Giunti alla Finca i viaggiatori ricevono stivali, visto che nella piantagione ci sono serpenti, e spray antizanzare. Il gruppo si mette quindi in cammino nel bananeto su piccoli sentieri. Dei nastri colorati indicano l’età dei diversi arbusti, alti fra i 3 e i 5 metri: a venti settimane producono un grosso fiore rosso da cui si sviluppano i frutti, le banane, che vengono anche chiamate «dita». Ci vogliono dalle dieci alle venti dita per formare una mano. Un’infruttescenza produce più mani e può pesare oltre 40 chili. Le banane crescono inizialmente verso il basso, poi si girano per cercare la luce. Da qui la loro caratteristica forma. Una guaina in plastica protegge i frutti da insetti e intemperie. Maturano in dodici settimane e a partire dalla decima lo spessore delle dita viene regolarmente misurato. Un’ordinanza fissa infatti con precisione le dimensioni che deve avere la banana ideale, ciò che determina la data della raccolta, tra la trentunesima e la trentatreesima settimana.
Carlos Ariza, Jaime Salas e Yeis Zarate mostrano le fasi del raccolto. Carlos si arrampica su una piccola scala e stacca il casco di banane aiutandosi con un coltello. Lo fa quindi scivolare delicatamente a terra, verso i colleghi. Jaime e Yeis inseriscono delle protezioni in plastica tra i frutti e attaccano il pesante casco a una sbarra, per portarlo al punto di carico più vicino. Una volta, raccontano, erano loro a trasportare a spalla i pesanti caschi fino alla postazione di lavaggio, mentre oggi possono contare su una sorta di teleferica destinata allo scopo. Armati di machete i tre tagliano quindi il banano, che fiorisce un’unica volta, lasciando le sue foglie a terra, come ingrasso naturale. Non resta che un piccolo germoglio, che darà vita a una nuova pianta. Nel frattempo le banane sono state separate dal loro gambo e immerse nell’acqua. Nella nuova zona per la raccolta dei rifiuti, la plastica che ha finora protetto i frutti viene depositata in appositi contenitori, per essere riciclata. Anche l’acqua usata per il bagno delle banane viene riutilizzata all’80 percento: dopo essere stata filtrata per eliminare il latice rilasciato dai frutti viene infatti nuovamente pompata nei bacini di lavaggio. In questo modo l’acqua che nel passato si utilizzava in una giornata è ora più che sufficiente per oltre una settimana.
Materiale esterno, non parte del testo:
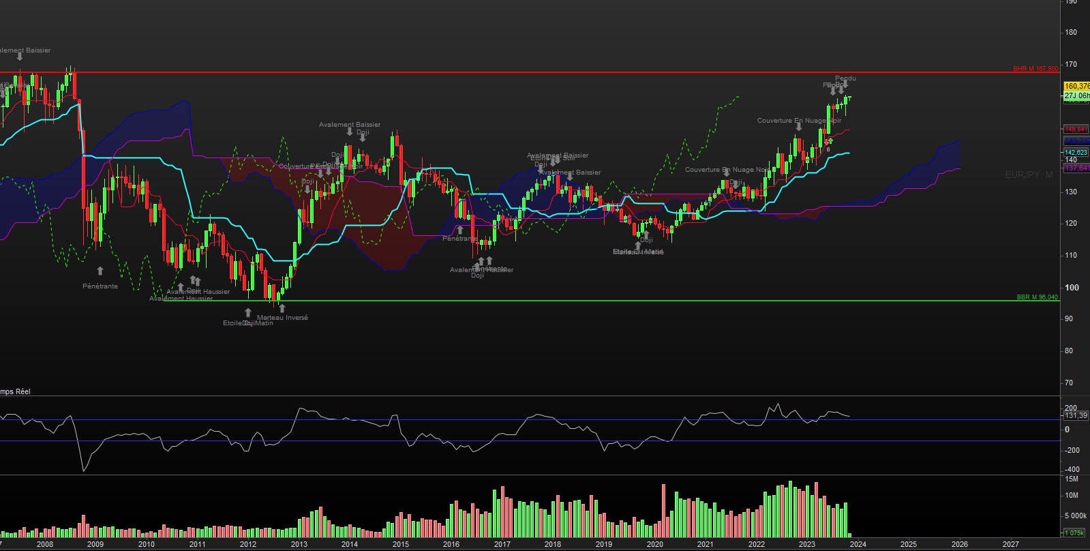Select the small green up arrow above 6
The height and width of the screenshot is (551, 1090).
[x=829, y=141]
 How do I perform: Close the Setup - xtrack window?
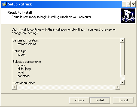pyautogui.click(x=133, y=4)
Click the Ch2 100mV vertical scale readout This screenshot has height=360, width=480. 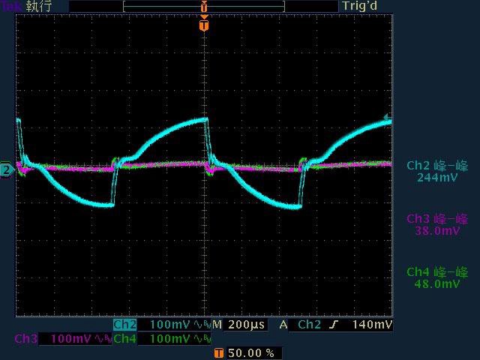(170, 325)
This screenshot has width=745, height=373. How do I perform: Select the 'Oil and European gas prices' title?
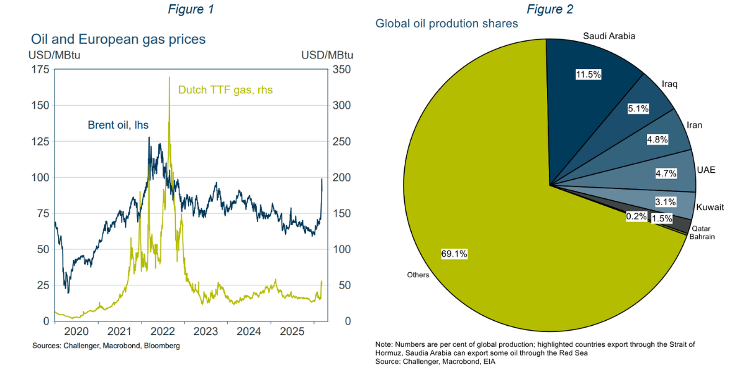(118, 39)
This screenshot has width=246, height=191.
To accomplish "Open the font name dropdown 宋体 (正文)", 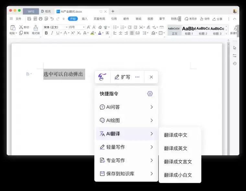I will click(x=55, y=27).
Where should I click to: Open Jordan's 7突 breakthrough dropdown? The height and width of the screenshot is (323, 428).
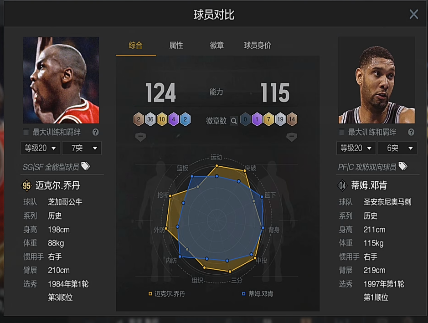click(82, 148)
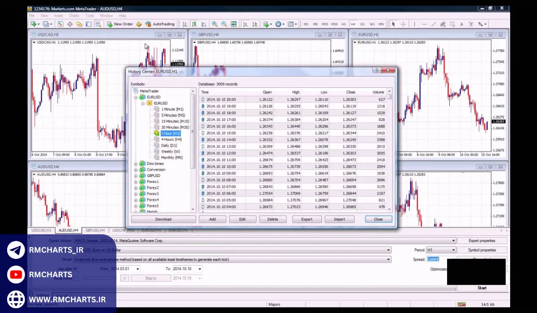Viewport: 537px width, 313px height.
Task: Select the horizontal line drawing tool
Action: (424, 24)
Gli impiegati incaricati dell’imballaggio dei frutti li etichettano con i codici Migros che garantiscono la tracciabilità. Il tutto viene poi impacchettato non in casse di cartone, bensì in recipienti di plastica appositamente progettati per Migros. Di fatto, grazie a un ciclo chiuso che prevede il ritorno via nave dei contenitori in plastica, Migros risparmia più di un milione di cartoni, ciò che comporta la riduzione di oltre due terzi delle emissioni di CO2.
Partite da Santa Marta le banane Cavendish, ancora verdi, viaggiano per tredici giorni fino a giungere al porto di Anversa, in Belgio. Da lì proseguono via treno verso le sedi delle cooperative regionali Migros a Ginevra, Gossau, Lucerna e Schönbühl, che dispongono di apposite celle di maturazione per le banane, che avviene in un tempo compreso tra i quattro e i sette giorni. I frutti giungono infine nei negozi Migros.
Un dettaglio curioso: malgrado i chilometri percorsi, un cliente che si reca in una filiale Migros in auto emette in media più CO2 per banana di quanto ne comporti l’intero viaggio Colombia-Europa in nave.